■ Article
- - - - -

Vardhman Textiles Q4 FY26: Margin Pressures Persist Despite Modest Profit Recovery
Consolidated Net Profit (Q4 FY26)
₹184.71 Cr
▲11.04% QoQ
▼22.17% YoY
Net Sales (Q4 FY26)
₹2,497.98 Cr
▼0.29% QoQ
▼0.42% YoY
Operating Margin (Excl OI)
11.77%
▲42 bps QoQ
▲33 bps YoY
PAT Margin
7.58%
▲85 bps QoQ
▼190 bps YoY

The stock reacted negatively to the broader market sentiment, declining 2.10% to close at ₹596.70 on May 07, 2026, though the company's longer-term performance has significantly outpaced the sector. Over the past year, Vardhman Textiles has delivered returns of 26.21%, substantially outperforming the Garments & Apparels sector's decline of 2.57% by an impressive 28.78 percentage points. The company's operational performance in Q4 FY26 reveals a mixed picture: whilst operating margins showed marginal sequential improvement, the year-on-year comparison highlights persistent challenges in translating revenue into bottom-line growth.

Financial Performance: Stagnant Revenue Growth Amid Margin Recovery

Vardhman Textiles' Q4 FY26 revenue performance remained essentially flat, with net sales of ₹2,497.98 crores declining marginally by 0.29% quarter-on-quarter from ₹2,505.31 crores in Q3 FY26 and slipping 0.42% year-on-year from ₹2,508.57 crores in Q4 FY25. This stagnation in top-line growth reflects the challenging demand environment facing India's textile sector, particularly in export-oriented segments. For the full year FY25, the company achieved net sales of ₹9,784 crores, representing modest 2.90% year-on-year growth, significantly below the company's five-year sales CAGR of 11.28%.

Quarter Net Sales (₹ Cr) QoQ Change Cons. Net Profit (₹ Cr) QoQ Change PAT Margin
Mar'26 2,497.98 ▼0.29% 184.71 ▲11.04% 7.58%
Dec'25 2,505.31 ▲1.02% 166.34 ▼11.06% 6.73%
Sep'25 2,480.10 ▲3.96% 187.03 ▼9.72% 7.57%
Jun'25 2,385.66 ▼4.90% 207.17 ▼12.70% 8.71%
Mar'25 2,508.57 ▲1.76% 237.31 ▲12.68% 9.48%
Dec'24 2,465.30 ▼1.48% 210.61 ▲6.99% 8.59%
Sep'24 2,502.42 196.85 7.88%

Operating profit excluding other income stood at ₹294.12 crores in Q4 FY26, representing an operating margin of 11.77%, up 42 basis points sequentially from 11.35% in Q3 FY26 and 33 basis points higher year-on-year from 11.44% in Q4 FY25. This marginal improvement in operational efficiency provides some comfort, though margins remain substantially below the company's peak performance of 23.60% achieved in FY22. The gross profit margin for Q4 FY26 stood at 13.16%, improving from 12.64% in the previous quarter but still trailing the 15.30% recorded in Q4 FY25.

- - - - -

(Coordinate data for items)
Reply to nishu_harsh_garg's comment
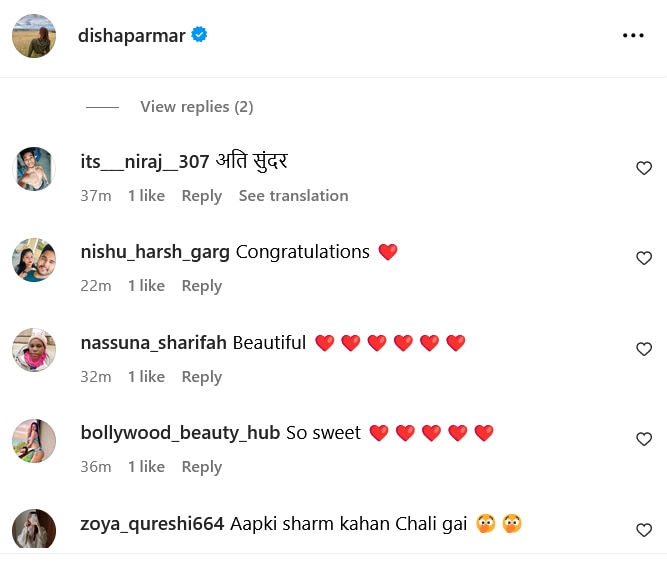Viewport: 667px width, 568px height. coord(202,286)
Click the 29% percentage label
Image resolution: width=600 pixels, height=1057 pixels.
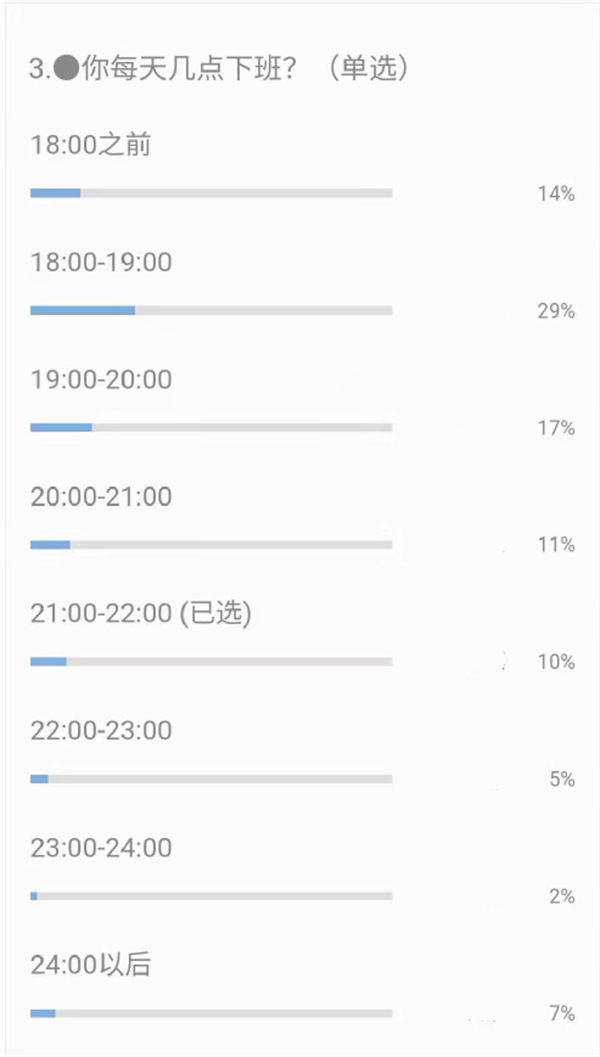556,311
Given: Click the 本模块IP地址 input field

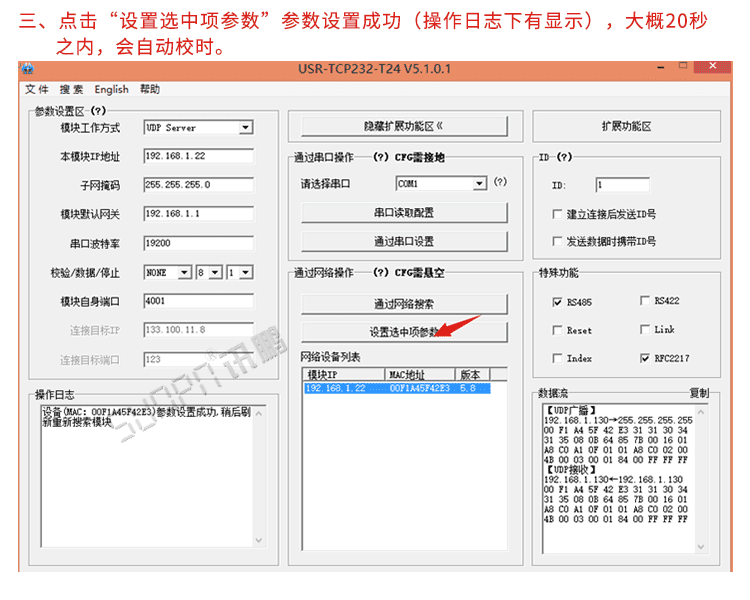Looking at the screenshot, I should 198,157.
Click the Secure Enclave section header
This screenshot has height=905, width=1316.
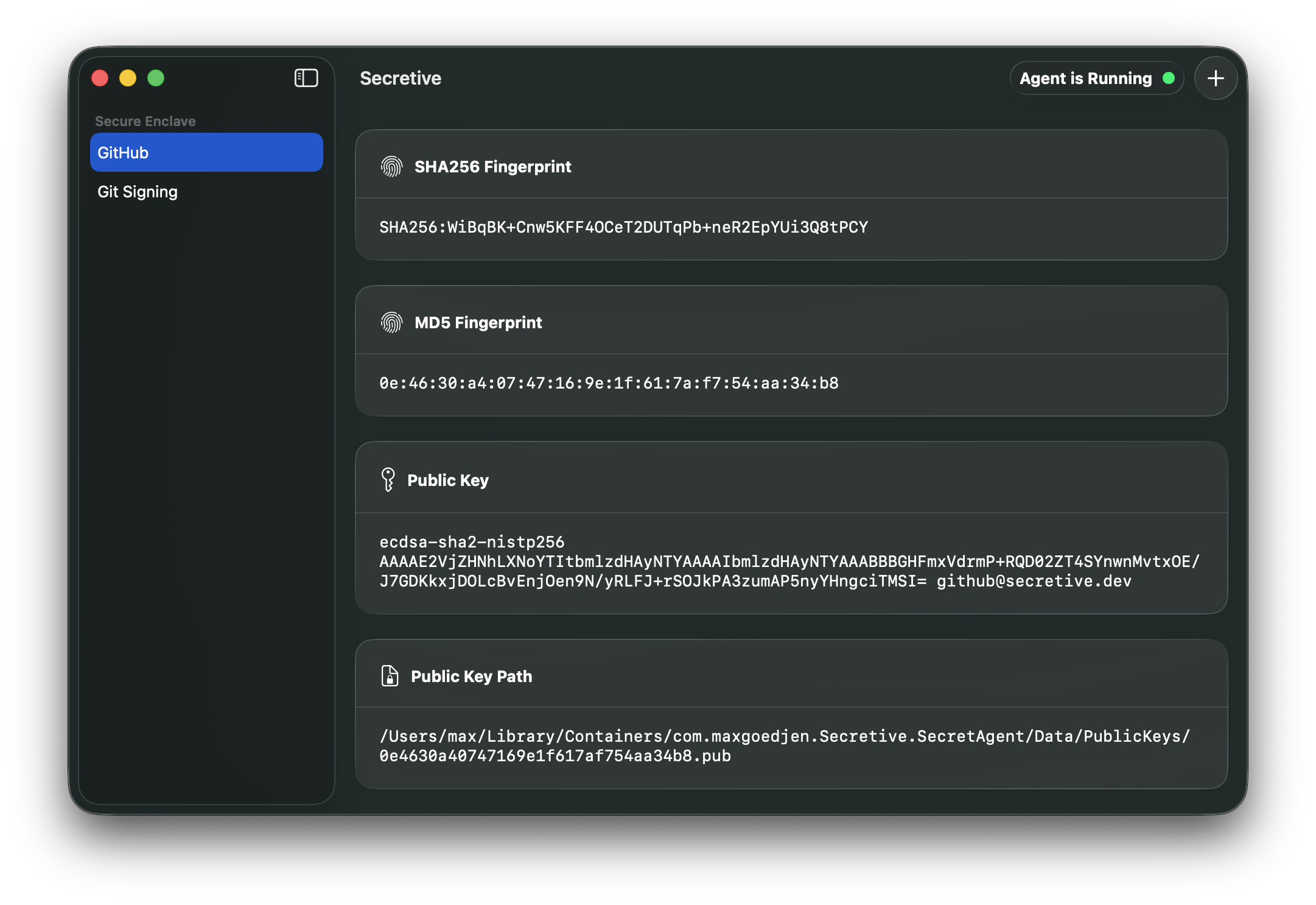(144, 121)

- - - - -

■ To be done
1 > Condense the paragraph of the article that begins "Operating profit excluding other income" into a short bulleted list that keeps its main figures.
2 > Answer these questions from the article, one line each:
(a) At what price did the stock close on May 07, 2026?
(b) What net sales did the company achieve for the full year FY25?
(c) According to the table, what consolidated net profit was reported for the Dec'24 quarter?
3 > Translate this sentence from the article into Spanish: "This stagnation in top-line growth reflects the challenging demand environment facing India's textile sector, particularly in export-oriented segments."
The records are unrelated to the article.

■ Solutions
1 >
- Operating profit excluding other income: ₹294.12 crores in Q4 FY26, an operating margin of 11.77%
- Margin up 42 basis points from 11.35% in Q3 FY26 and up 33 basis points from 11.44% in Q4 FY25
- Margins remain well below the FY22 peak of 23.60%
- Gross profit margin: 13.16% in Q4 FY26, up from 12.64% the previous quarter but below 15.30% in Q4 FY25

2 >
(a) ₹596.70
(b) ₹9,784 crores
(c) ₹210.61 crores

3 > Este estancamiento en el crecimiento de los ingresos refleja el difícil entorno de demanda que enfrenta el sector textil de la India, en particular en los segmentos orientados a la exportación.